- [Texte fourni]:
++++++
Un créancier professionnel ne peut se prévaloir d’un contrat de cautionnement conclu par une personne physique dont l’engagement était, lors de sa conclusion, manifestement disproportionné à ses biens et revenus, à moins que le patrimoine de cette caution, au moment où celle-ci est appelée, ne lui permette de faire face à son obligation.

Code civil

 Article 1415

 Chacun des époux ne peut engager que ses biens propres et ses revenus, par un cautionnement ou un emprunt, à moins que ceux-ci n’aient été contractés avec le consentement exprès de l’autre conjoint qui, dans ce cas, n’engage pas ses biens propres.
++++++
- [Exercice proposé 1]: Recopiez le passage du texte sur le cautionnement en commençant par "Chacun des époux" et en continuant jusqu'à "ses biens propres.".
- [Exercice proposé 2]:
Répondez aux questions suivantes d'après le texte sur le cautionnement.
(a) Quel est le numéro de l'article du Code civil reproduit ?
(b) À quoi l'engagement de la caution doit-il être manifestement disproportionné pour que le créancier professionnel ne puisse s'en prévaloir ?
(c) Quel consentement permet à un époux de ne pas limiter l'engagement à ses biens propres et à ses revenus ?

- [Données fournies]:
++++++
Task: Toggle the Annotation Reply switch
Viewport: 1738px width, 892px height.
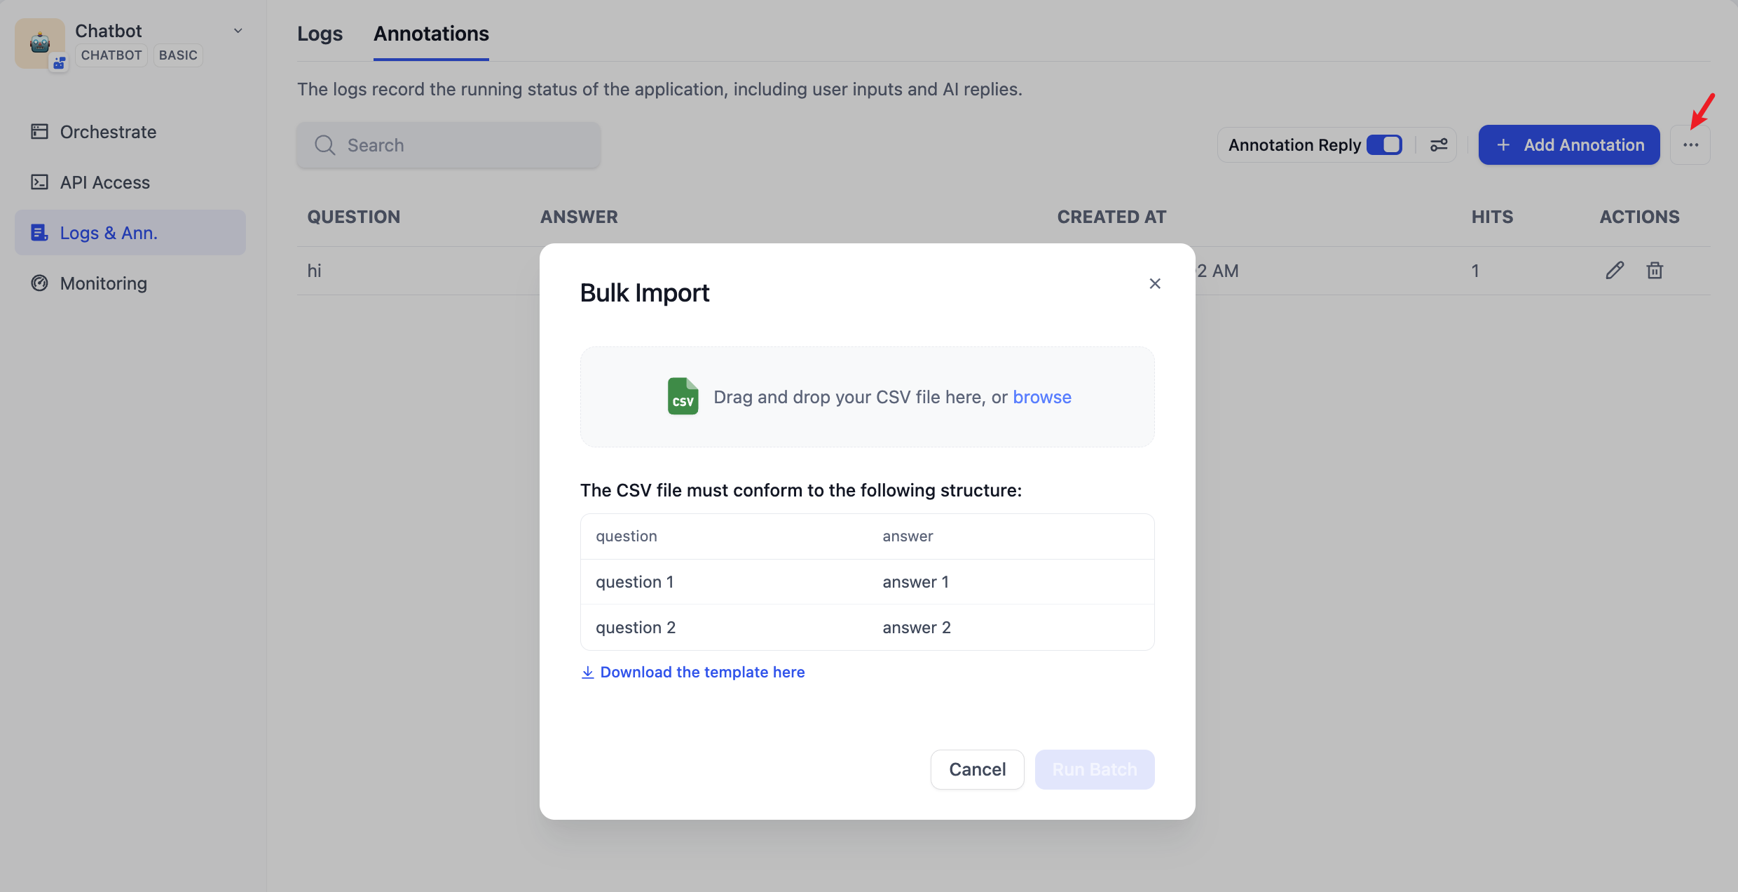Action: click(1384, 145)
++++++
- [Réponse complète 1]:
Chacun des époux ne peut engager que ses biens propres et ses revenus, par un cautionnement ou un emprunt, à moins que ceux-ci n’aient été contractés avec le consentement exprès de l’autre conjoint qui, dans ce cas, n’engage pas ses biens propres.

- [Réponse complète 2]:
(a) L'article 1415.
(b) À ses biens et revenus, lors de la conclusion du contrat.
(c) Le consentement exprès de l'autre conjoint.